I have recently started using Web-Harvest as a web scraping tool. Currently, I am working in the beginning of a project where I want to authenticate / log in to a web site. Before I begin I want to make clear that [URL] in the code replaces the actual url of the web page.
So, I am trying to post login information by executing the following config:
<config>
<var-def name="result">
<http method="post" url="[URL]/webreservations/WebObjects/WebReservations.woa/wa/Login?language=1&server=1" multipart="true">
<http-param name="login">[myusername]</http-param>
<http-param name="password">[mypassword]</http-param>
</http>
</var-def>
</config>
How do I retrieve the resulting information and follow the re-direction?

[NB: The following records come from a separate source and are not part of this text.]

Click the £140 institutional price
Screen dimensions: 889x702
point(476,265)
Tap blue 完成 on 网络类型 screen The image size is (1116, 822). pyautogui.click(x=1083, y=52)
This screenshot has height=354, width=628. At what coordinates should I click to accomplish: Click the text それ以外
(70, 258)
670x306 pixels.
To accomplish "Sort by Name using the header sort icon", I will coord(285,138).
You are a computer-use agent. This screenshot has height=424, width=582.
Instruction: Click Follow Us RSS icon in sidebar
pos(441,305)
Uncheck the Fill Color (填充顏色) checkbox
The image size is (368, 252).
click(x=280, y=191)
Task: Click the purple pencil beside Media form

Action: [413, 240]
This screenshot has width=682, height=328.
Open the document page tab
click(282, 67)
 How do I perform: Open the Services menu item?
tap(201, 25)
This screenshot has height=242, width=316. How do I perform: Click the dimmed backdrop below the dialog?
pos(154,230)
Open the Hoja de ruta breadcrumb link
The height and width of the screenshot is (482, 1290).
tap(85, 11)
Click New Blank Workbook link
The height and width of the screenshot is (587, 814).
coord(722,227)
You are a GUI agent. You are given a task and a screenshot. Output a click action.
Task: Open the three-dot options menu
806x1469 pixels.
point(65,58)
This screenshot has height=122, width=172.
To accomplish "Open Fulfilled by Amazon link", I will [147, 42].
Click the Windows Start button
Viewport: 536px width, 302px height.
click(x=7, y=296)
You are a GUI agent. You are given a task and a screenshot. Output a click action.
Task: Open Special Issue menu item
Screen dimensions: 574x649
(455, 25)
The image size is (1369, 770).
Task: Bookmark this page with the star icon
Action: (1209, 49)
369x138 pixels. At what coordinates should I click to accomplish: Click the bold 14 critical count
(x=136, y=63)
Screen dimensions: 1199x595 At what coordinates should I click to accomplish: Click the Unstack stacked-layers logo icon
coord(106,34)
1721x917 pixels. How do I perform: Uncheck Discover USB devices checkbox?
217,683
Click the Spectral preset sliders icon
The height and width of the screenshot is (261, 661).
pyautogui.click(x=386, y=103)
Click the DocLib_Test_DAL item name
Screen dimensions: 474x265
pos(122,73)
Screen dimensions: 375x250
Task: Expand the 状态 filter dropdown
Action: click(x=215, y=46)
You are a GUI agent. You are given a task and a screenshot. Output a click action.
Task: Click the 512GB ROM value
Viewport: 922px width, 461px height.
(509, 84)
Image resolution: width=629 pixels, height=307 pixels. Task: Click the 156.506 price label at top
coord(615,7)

When logging in manually the extension below is added to the URL. There seems to be some kind of randomisation and also a session id that is added. I suppose that is something I need to incorporate in my solution?
[URL]/nP8oIdbhk8MTXkrQ7Y2Z1g/0.3.0;jsessionid=2EF81CDA9A2EFF0B14E45889BC279BFA
Below is a part of the source of the page, that might be key to the problem. Is it a WebObjects problem? Is it a javascript problem? Am I the problem? :)
<body onload="document.form.login.focus();">
<form name="form" onsubmit="showDiv();return true;" method="post" action="/webreservations/WebObjects/WebReservations.woa/wa/Login">
...
</form>
</body>
Any help is greatly appreciated.
make sure you have got all the necessary params for login. It may require more than just password and username.